Stated exercise
Return every line of the material below without any change, and leave the pictures out of your answer.

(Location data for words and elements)
----------

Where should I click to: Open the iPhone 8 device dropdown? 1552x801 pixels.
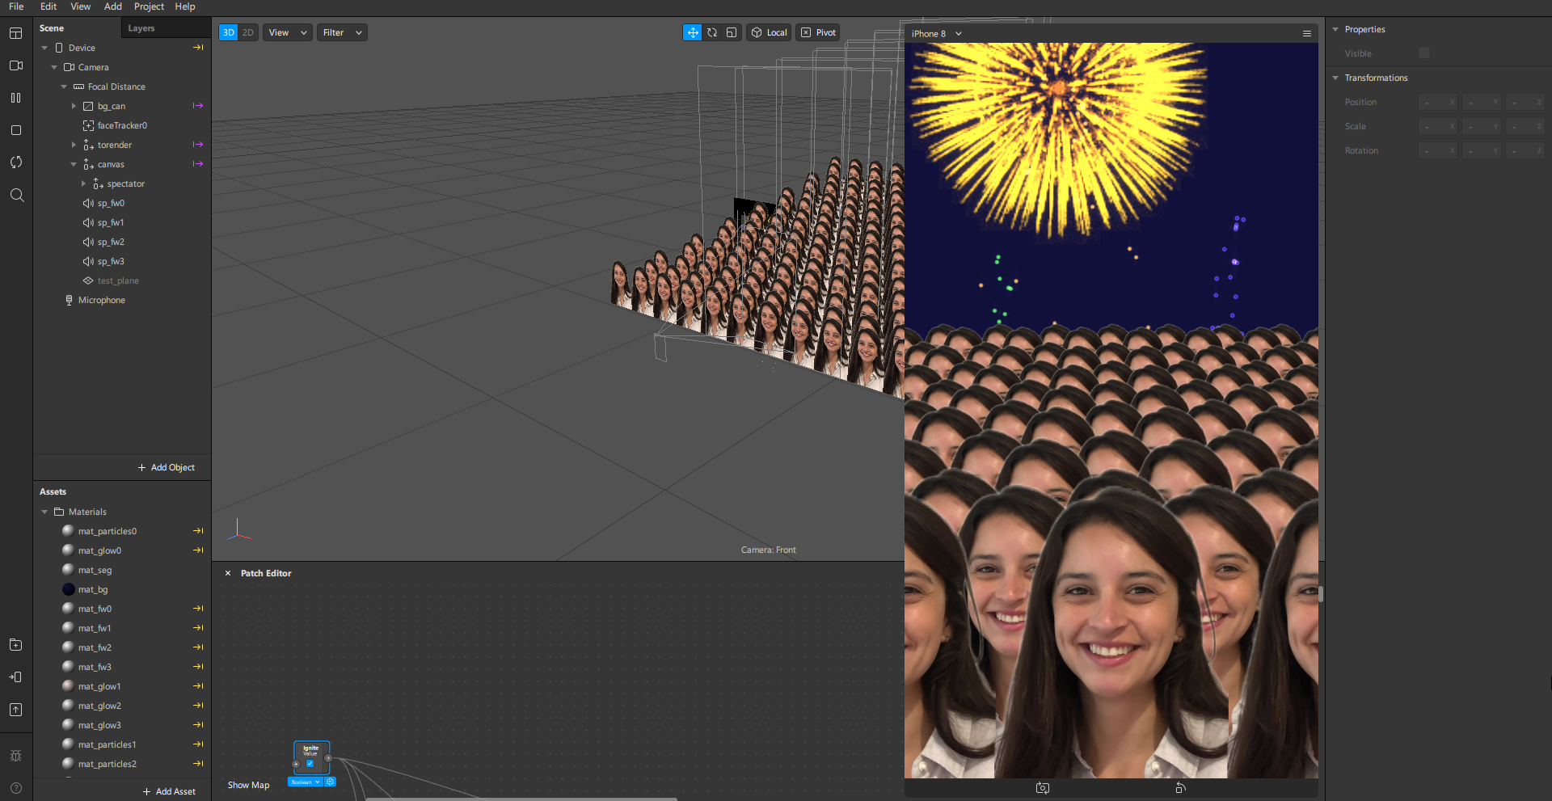936,33
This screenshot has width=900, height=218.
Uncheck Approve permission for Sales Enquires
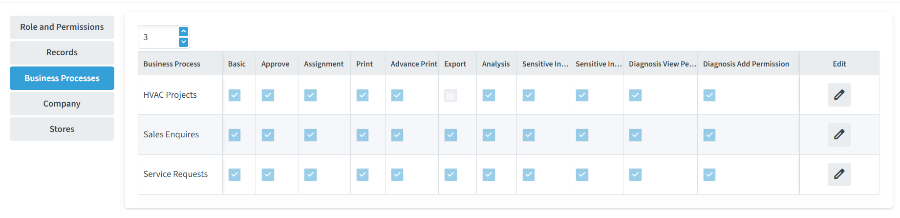point(268,135)
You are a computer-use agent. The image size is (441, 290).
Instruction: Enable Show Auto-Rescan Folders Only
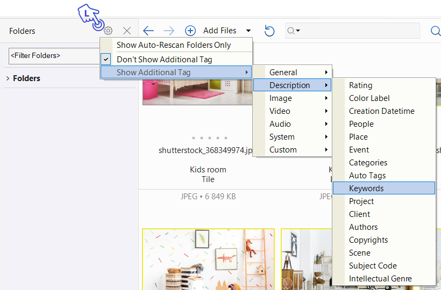coord(173,46)
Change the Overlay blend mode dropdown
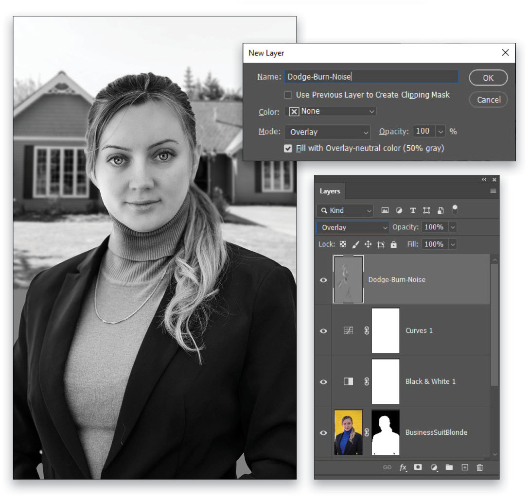 [x=353, y=227]
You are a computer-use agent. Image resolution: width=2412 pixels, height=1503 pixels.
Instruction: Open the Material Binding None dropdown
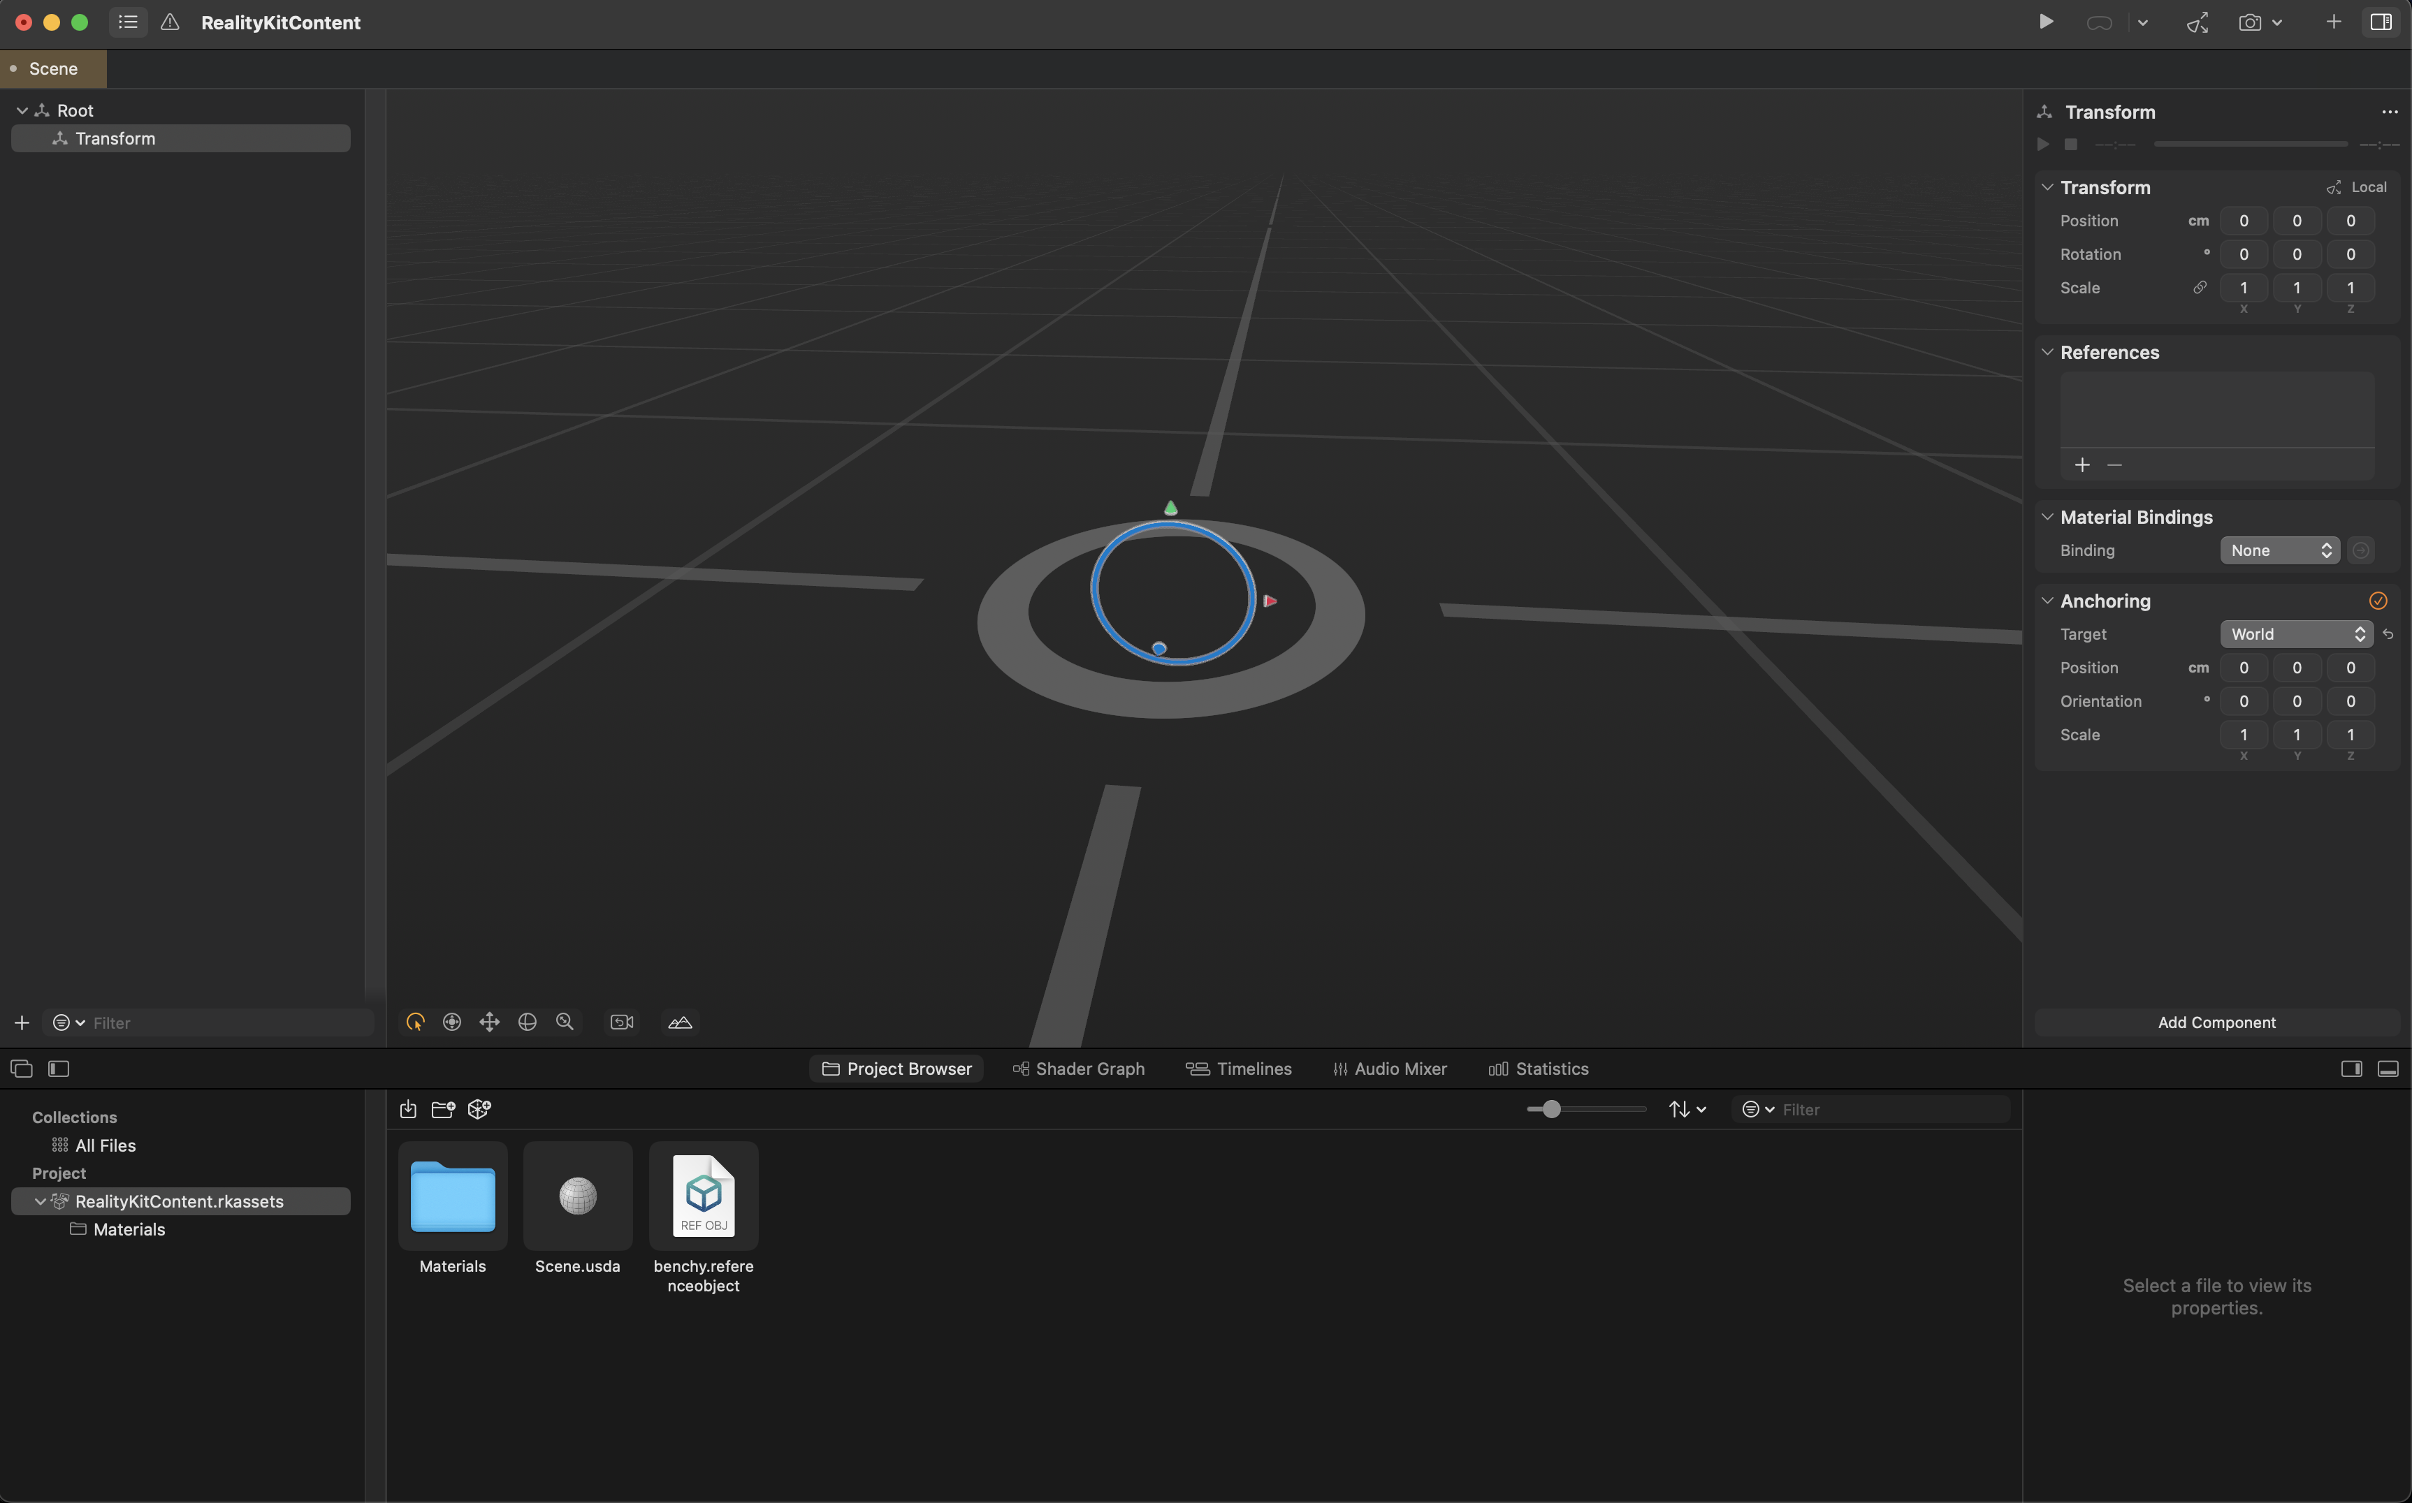[x=2279, y=551]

----------

Exercise response
Where should I click to: Open the iPhone 8 device dropdown? 1552x801 pixels.
936,33
This screenshot has width=900, height=218.
Uncheck Approve permission for Sales Enquires
point(268,135)
You are a computer-use agent. The image size is (441, 290).
Instruction: Enable Show Auto-Rescan Folders Only
coord(173,46)
Change the Overlay blend mode dropdown
 [x=353, y=227]
You are a computer-use agent. Image resolution: width=2412 pixels, height=1503 pixels.
Instruction: Open the Material Binding None dropdown
[x=2279, y=551]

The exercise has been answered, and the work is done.